Collected data entries:
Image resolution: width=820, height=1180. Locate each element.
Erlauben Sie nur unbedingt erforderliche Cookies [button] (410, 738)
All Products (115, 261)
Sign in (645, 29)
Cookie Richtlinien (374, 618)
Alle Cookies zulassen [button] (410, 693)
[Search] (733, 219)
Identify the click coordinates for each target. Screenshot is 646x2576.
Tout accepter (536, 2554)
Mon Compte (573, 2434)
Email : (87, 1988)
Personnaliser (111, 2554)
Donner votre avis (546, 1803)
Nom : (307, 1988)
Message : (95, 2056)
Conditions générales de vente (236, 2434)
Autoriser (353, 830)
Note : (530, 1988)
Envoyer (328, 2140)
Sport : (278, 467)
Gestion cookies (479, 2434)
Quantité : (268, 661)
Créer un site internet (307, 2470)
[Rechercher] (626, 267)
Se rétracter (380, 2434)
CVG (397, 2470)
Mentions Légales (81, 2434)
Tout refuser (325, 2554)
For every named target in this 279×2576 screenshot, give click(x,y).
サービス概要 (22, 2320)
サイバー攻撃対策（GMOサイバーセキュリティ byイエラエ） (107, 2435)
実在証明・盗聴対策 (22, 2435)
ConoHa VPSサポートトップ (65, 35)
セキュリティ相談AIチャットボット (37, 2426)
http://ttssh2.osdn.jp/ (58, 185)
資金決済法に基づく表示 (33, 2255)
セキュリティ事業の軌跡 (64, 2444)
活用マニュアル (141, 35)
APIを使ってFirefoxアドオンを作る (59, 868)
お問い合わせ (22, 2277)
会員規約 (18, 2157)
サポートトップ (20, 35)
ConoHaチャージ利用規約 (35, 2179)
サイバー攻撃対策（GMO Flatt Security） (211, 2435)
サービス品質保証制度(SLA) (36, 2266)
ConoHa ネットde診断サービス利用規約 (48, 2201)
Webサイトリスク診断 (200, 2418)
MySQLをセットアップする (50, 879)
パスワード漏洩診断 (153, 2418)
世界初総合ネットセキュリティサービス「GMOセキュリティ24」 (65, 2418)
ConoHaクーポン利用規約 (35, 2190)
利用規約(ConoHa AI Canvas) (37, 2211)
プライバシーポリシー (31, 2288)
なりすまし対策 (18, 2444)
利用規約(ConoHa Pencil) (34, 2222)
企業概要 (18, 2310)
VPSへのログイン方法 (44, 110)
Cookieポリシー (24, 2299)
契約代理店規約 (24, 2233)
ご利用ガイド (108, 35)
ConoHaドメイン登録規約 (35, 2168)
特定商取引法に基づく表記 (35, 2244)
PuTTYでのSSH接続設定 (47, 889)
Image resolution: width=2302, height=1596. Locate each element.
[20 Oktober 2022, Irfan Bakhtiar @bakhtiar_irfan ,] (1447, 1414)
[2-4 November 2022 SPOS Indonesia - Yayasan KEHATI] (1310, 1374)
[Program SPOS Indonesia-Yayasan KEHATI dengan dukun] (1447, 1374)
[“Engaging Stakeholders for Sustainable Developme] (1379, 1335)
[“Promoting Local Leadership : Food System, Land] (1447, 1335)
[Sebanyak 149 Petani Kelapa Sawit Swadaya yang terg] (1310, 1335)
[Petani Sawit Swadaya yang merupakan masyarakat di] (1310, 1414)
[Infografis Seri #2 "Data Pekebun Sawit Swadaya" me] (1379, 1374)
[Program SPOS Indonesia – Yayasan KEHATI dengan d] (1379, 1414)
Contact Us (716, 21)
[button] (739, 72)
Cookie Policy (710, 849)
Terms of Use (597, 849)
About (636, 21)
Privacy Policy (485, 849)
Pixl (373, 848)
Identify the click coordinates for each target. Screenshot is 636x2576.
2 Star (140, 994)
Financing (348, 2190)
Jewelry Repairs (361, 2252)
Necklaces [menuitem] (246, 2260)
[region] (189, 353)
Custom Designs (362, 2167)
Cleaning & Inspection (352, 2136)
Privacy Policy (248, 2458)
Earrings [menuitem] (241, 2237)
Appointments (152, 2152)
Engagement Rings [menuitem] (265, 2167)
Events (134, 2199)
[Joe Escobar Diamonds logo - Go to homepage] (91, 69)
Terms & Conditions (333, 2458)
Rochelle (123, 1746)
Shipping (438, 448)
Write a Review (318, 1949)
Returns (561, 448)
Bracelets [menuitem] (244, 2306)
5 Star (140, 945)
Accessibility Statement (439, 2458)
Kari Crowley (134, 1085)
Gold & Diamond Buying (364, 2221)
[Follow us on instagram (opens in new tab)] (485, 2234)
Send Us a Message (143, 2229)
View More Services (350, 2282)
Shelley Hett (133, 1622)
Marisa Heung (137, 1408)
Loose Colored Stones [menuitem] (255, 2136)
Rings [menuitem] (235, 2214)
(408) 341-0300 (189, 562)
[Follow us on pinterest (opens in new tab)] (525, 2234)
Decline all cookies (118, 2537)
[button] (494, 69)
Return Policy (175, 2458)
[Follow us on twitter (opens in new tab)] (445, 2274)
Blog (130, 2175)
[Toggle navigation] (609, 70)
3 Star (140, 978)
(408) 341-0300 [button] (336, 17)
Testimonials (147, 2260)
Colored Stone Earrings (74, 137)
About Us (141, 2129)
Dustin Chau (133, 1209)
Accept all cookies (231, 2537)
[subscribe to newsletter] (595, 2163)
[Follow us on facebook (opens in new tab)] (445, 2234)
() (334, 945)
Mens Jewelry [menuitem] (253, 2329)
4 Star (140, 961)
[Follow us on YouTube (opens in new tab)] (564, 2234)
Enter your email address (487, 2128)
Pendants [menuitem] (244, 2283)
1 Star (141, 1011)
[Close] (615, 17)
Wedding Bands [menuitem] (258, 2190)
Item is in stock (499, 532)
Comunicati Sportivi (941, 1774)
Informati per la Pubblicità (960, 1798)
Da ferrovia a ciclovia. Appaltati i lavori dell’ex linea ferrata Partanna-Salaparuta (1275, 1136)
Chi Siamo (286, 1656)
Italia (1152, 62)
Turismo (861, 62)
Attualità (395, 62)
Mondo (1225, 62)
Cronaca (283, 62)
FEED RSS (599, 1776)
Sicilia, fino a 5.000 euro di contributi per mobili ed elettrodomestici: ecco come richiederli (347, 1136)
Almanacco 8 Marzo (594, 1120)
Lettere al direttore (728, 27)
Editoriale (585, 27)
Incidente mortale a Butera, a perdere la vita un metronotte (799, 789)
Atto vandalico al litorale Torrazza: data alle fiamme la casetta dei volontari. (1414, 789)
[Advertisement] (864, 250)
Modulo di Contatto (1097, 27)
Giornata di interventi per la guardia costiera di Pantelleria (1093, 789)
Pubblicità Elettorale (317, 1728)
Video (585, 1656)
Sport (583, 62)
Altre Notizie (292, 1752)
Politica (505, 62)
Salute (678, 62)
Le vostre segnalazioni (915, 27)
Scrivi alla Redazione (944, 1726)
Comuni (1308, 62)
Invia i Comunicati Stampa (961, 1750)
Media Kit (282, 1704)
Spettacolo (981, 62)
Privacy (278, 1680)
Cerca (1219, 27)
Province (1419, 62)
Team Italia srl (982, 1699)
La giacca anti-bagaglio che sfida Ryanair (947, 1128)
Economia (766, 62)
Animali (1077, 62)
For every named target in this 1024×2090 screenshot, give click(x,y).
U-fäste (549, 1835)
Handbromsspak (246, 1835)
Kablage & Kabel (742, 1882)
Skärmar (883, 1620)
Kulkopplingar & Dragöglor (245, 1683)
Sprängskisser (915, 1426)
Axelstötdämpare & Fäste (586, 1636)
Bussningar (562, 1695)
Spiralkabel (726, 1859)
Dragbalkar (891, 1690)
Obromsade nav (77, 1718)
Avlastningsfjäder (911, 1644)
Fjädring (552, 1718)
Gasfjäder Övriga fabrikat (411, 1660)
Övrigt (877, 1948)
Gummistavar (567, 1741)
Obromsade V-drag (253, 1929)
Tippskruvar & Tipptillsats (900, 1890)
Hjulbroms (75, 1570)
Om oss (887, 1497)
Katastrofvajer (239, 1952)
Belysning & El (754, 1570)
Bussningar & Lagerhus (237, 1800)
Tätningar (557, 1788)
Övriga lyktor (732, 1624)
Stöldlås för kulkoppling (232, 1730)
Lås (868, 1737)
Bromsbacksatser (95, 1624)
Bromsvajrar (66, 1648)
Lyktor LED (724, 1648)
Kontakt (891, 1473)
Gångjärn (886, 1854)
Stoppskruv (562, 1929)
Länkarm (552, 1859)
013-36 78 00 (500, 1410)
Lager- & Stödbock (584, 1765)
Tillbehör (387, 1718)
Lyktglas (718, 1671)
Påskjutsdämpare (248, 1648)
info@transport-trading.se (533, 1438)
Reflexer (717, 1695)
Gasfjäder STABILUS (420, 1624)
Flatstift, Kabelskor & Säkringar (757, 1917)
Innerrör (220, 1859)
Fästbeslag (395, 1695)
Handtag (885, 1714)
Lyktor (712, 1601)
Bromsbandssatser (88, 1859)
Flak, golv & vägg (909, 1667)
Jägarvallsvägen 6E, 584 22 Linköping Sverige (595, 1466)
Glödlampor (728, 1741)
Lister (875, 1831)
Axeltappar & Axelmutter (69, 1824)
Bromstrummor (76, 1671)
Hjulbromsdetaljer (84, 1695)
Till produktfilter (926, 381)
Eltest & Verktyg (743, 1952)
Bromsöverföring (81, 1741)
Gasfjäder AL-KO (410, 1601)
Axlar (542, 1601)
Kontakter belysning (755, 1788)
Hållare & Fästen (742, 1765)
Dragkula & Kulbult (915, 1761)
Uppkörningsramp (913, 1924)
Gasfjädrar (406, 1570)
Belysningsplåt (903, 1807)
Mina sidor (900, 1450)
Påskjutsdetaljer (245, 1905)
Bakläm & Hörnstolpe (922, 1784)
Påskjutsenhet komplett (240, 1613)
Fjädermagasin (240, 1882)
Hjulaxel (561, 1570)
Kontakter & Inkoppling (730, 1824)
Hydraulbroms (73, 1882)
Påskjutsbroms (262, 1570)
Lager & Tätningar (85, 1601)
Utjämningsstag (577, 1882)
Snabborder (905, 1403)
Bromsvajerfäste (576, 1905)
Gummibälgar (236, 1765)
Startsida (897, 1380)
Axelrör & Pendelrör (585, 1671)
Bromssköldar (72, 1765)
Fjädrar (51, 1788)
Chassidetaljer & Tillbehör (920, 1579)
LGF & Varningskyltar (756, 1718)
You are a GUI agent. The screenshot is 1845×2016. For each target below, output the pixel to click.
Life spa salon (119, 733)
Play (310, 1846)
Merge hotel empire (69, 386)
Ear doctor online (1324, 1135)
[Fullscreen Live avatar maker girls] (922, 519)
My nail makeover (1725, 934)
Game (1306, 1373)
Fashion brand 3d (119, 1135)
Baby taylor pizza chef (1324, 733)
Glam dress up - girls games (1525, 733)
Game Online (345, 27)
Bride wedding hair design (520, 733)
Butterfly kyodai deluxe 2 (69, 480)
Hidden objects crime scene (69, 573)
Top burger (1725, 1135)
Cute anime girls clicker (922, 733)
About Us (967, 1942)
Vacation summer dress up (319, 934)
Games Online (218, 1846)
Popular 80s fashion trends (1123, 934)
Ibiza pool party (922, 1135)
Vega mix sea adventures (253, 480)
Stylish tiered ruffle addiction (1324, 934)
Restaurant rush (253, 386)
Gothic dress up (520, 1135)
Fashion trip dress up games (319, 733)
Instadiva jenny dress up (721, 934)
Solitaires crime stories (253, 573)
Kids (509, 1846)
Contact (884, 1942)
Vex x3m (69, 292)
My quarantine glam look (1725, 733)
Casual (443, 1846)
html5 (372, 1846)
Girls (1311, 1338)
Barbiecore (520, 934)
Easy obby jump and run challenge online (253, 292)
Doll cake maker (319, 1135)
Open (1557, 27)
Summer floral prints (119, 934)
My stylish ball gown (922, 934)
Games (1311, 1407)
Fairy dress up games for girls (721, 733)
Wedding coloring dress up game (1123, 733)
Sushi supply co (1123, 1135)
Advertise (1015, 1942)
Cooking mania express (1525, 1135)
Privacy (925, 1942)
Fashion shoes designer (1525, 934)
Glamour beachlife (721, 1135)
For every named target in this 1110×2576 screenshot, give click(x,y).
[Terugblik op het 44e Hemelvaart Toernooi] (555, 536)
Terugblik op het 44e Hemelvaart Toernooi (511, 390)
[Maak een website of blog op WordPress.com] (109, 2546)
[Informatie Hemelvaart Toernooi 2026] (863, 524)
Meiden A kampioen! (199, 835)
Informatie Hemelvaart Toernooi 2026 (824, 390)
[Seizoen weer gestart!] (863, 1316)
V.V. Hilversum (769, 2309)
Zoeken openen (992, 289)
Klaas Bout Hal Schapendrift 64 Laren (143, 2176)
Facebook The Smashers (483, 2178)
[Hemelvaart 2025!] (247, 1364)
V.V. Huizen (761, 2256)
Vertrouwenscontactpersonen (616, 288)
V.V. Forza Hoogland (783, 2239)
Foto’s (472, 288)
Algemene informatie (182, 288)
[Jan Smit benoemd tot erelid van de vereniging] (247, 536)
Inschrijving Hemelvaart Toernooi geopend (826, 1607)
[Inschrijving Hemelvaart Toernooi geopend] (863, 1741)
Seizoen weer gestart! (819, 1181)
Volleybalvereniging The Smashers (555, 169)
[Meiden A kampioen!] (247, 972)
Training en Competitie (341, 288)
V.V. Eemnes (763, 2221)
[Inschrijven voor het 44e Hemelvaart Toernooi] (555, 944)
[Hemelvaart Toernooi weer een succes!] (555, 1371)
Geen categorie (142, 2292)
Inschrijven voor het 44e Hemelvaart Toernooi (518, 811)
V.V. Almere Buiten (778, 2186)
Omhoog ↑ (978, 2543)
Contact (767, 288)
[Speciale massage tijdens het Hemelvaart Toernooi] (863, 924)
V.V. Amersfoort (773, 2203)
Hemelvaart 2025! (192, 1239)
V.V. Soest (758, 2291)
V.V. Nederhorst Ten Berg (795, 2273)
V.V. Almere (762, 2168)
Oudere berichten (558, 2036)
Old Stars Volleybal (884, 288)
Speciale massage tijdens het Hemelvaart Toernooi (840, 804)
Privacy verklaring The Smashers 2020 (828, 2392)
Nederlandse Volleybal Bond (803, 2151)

### The task
Take every line from the data that contains the word "Smashers".

### Task response
Facebook The Smashers (483, 2178)
Volleybalvereniging The Smashers (555, 169)
Privacy verklaring The Smashers 2020 (828, 2392)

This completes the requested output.